65 years later, the Empire Stadium ski jump remains Vancouver’s strangest sporting spectacle

Sixty-five years ago today the world’s best ski jumper was in East Vancouver launched over Empire Stadium in a strangely unique event that to this day holds a special place in local sporting lore.

The May 3, 1958 Centennial Ski Jump Invitational featured a very tall and narrow tower of scaffolding and ice erected at the north end of the stadium. Looking at today’s archive photos, it doesn’t look like anyone died.

“I don’t think there’s a more bizarre event than this,” said BC Sports Hall of Fame curator Jason Beck.

“The craziest thing was how far they had to go on the stage because they obviously didn’t have a hill. So they built this scaffolding 165 feet high. [50 metres] tall. I’ve been told it literally swayed in the wind.”

The spectacle was put together by a committee in charge of organizing events to celebrate British Columbia’s 100th birthday.

The Empire Stadium ski jump will sway from side to side in the wind. (Jewish Museum and Archives BC)

According to Beck, tons of ice were brought in, crushed and scattered on the roads and landing areas near the infield.

Vancouver wasn’t the center of ski jumping in 1958, but thousands of fans flocked to the city for the competitions.

Sadly for organizers, most avoided buying tickets, opting instead to watch the free flyers from the rooftops and streets of the Vancouver Heights neighborhood to the east of the stadium, rendering the four-day competition a financial failure.

“They have decent ones [paying] the crowds but what they don’t account for is you can sit outside the stadium on a hill in East Vancouver and see it all because the event towers over Empire Stadium,” said Beck.
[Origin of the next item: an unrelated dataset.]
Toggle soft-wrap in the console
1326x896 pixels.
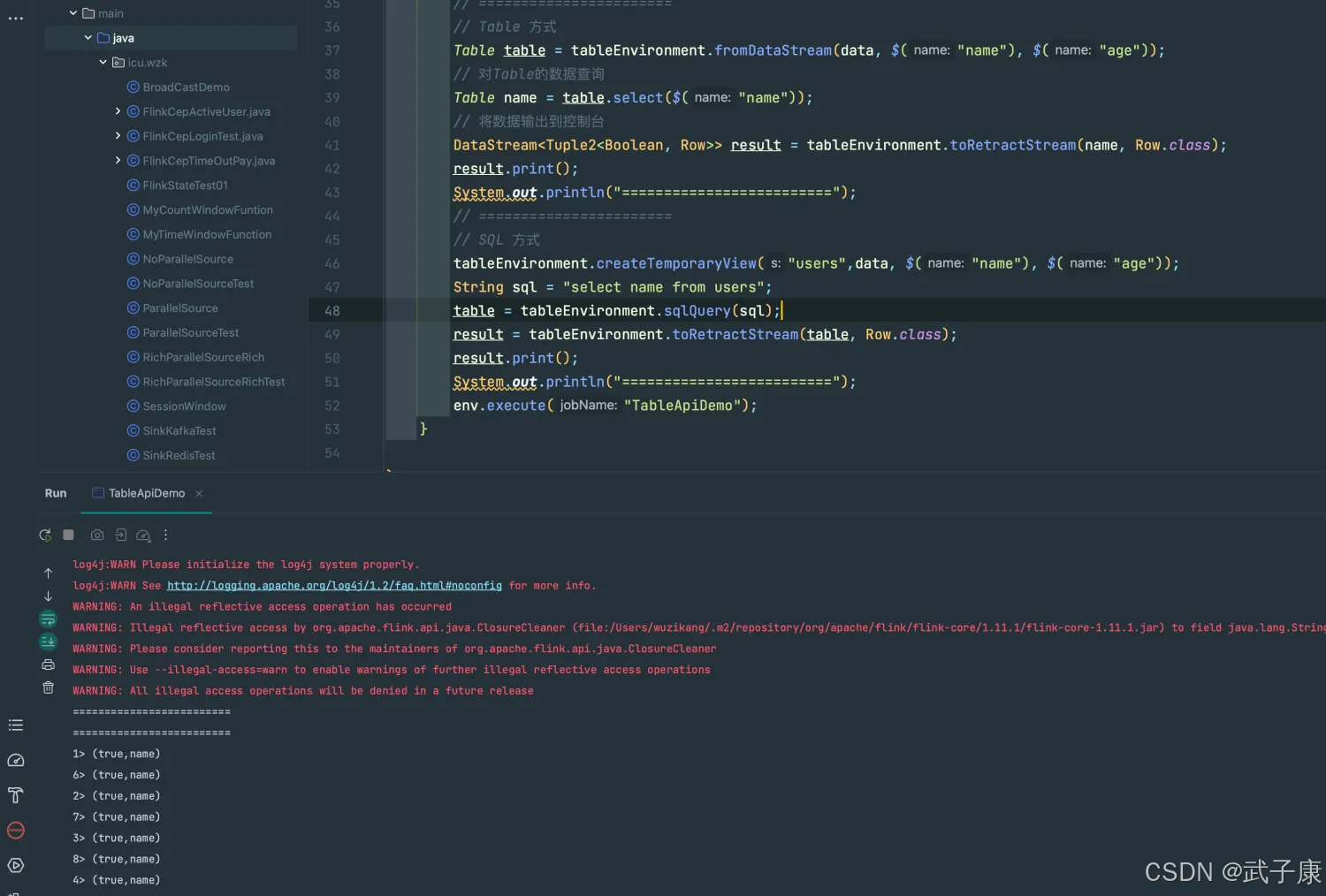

“My favorite line on that is from Jim Kearney who writes for the Vancouver Sun. He estimated there were over 100,000 people watching from outside the stadium so he called it a ‘Canadian record for freeloading.'”

A huge man-made ski hill rises above the stadium.
Most of the people who watched the ski jump competition did it for free from a hill east of the stadium prompting a local sports writer to declare the event a ‘Canadian record for a free load.’ (City of Vancouver Archives)

World champion Juhani Kärkinen of Finland won the gold medal but never had a chance to defend the title as 1958 remains the first and only time that Vancouver hosted an international ski jump competition.

“This is another small part of the amazing history of Empire Stadium,” said Beck.

“Not only are there BC Lions and Whitecaps, Miracle Mile, Harry Jerome running up there, The Beatles and Elvis, but there’s also crazy ski jumping events being held there.”